Осип Иванович пожал нам руки:

— А вы того… молодец народ, куда нам с вами тягаться!

Сваты, тихие и скромные, как институтки, вышли из кабинета и направились к деревне. Мы смотрели им вслед. Калина Иванович вдруг прищурился весело и недовольно дернул плечом:

— Нет, это не годится так! Что же они пошли, как адиоты? Нагони их,

Петро, скажи, чтобы ко мне шли на квартиру, а ты, Антон, запряжи через часик да и подьезжай.

Через час хлопцы со смехом погрузили сватов в бричку, еще перевязанных рушниками, но уже потерявших много других отличий официальных послов, в том числе и членораздельную речь. Кузьма Петрович, правда, не забыл хлеб и любовно прижимал его к груди. Молодец, как перышко, понес тяжелую бричку по песчаной дороге.

Калина Иванович сплюнул:

— Это он нарочно таких бедных прислал, паразит.

— Кто?

— Да этот самый Николаенко. Это он, значить, показать хотел: какая невеста, такие и сваты.
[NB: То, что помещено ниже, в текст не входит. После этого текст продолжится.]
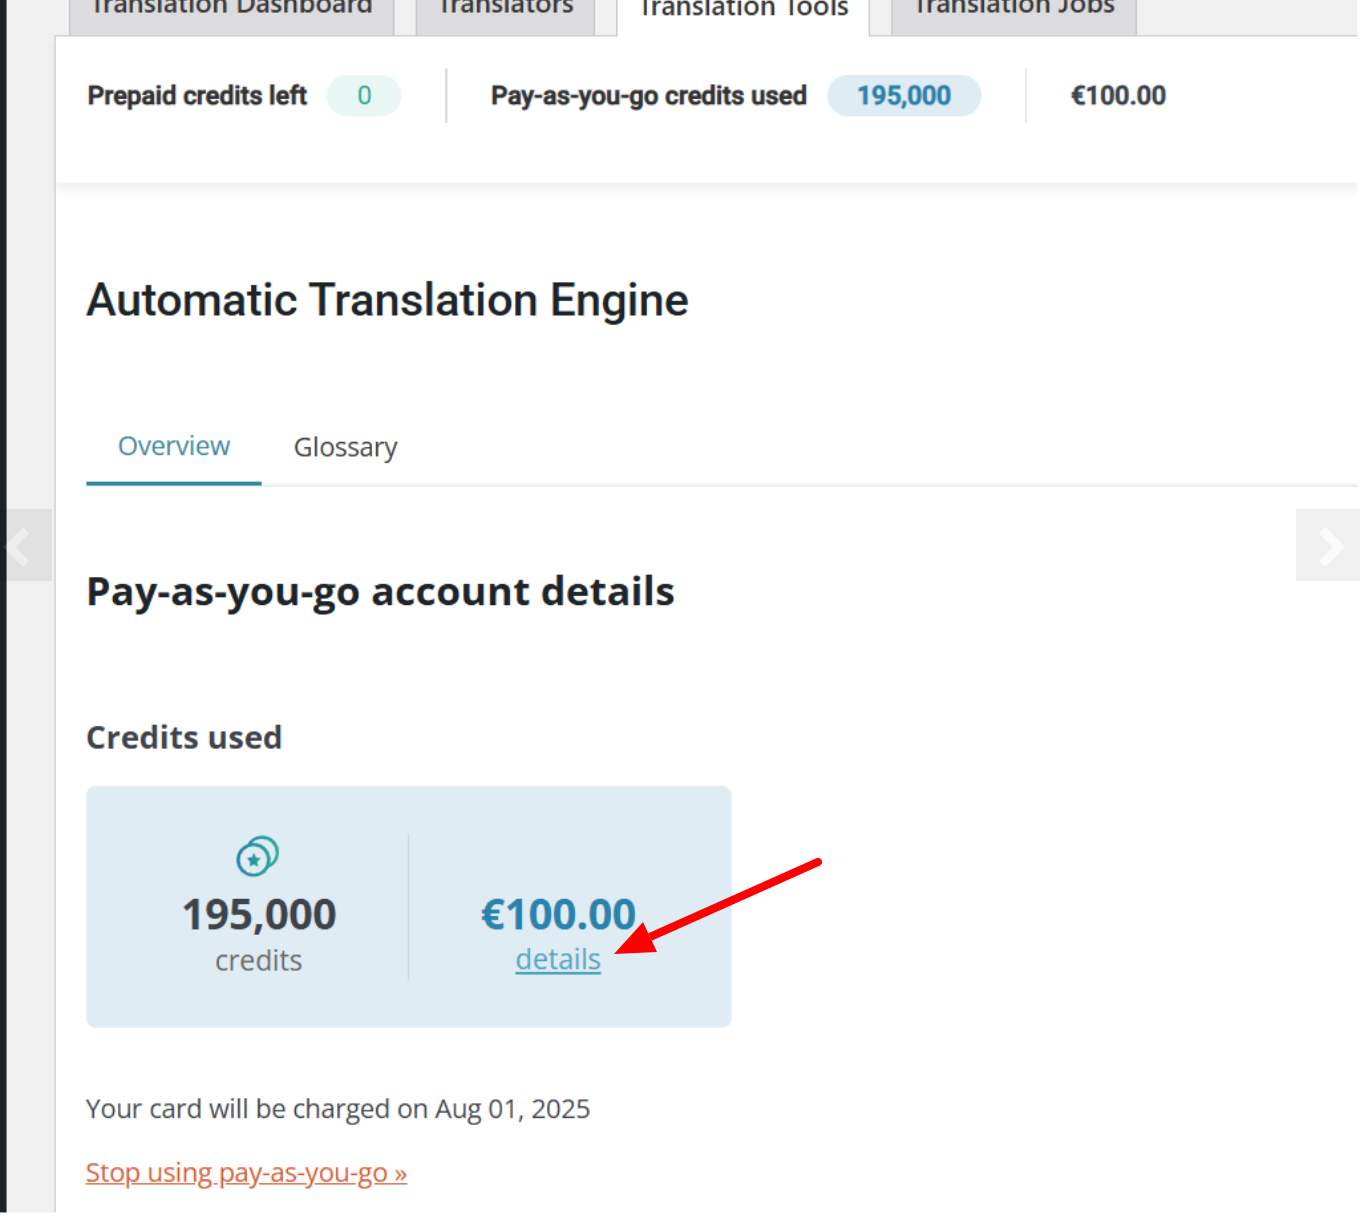Open the details link under €100.00
Screen dimensions: 1360x1220
558,959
— Здесь это, не то, — сказал Силантий. — Тут такая, видишь, история: другой сват не пошел бы, как говорится, без попов, а эти люди, здесь это, на попов плевать, такие люди… уже не такие! А старый хрен, здесь это, им так черт с ними, с попами. Видишь, какая история.

В середине августа назначили свадьбу, работали комиссии, готовили спектакль. Забот было много, а еще больше расходов, и Калина Иванович даже грустил:

— Если бы всех наших девчат выдавать замуж таким манером, так бери, Антон Семенович, хлопцив и меня, старого дурня, тай веди просить милостыню… А нельзя ж иначе…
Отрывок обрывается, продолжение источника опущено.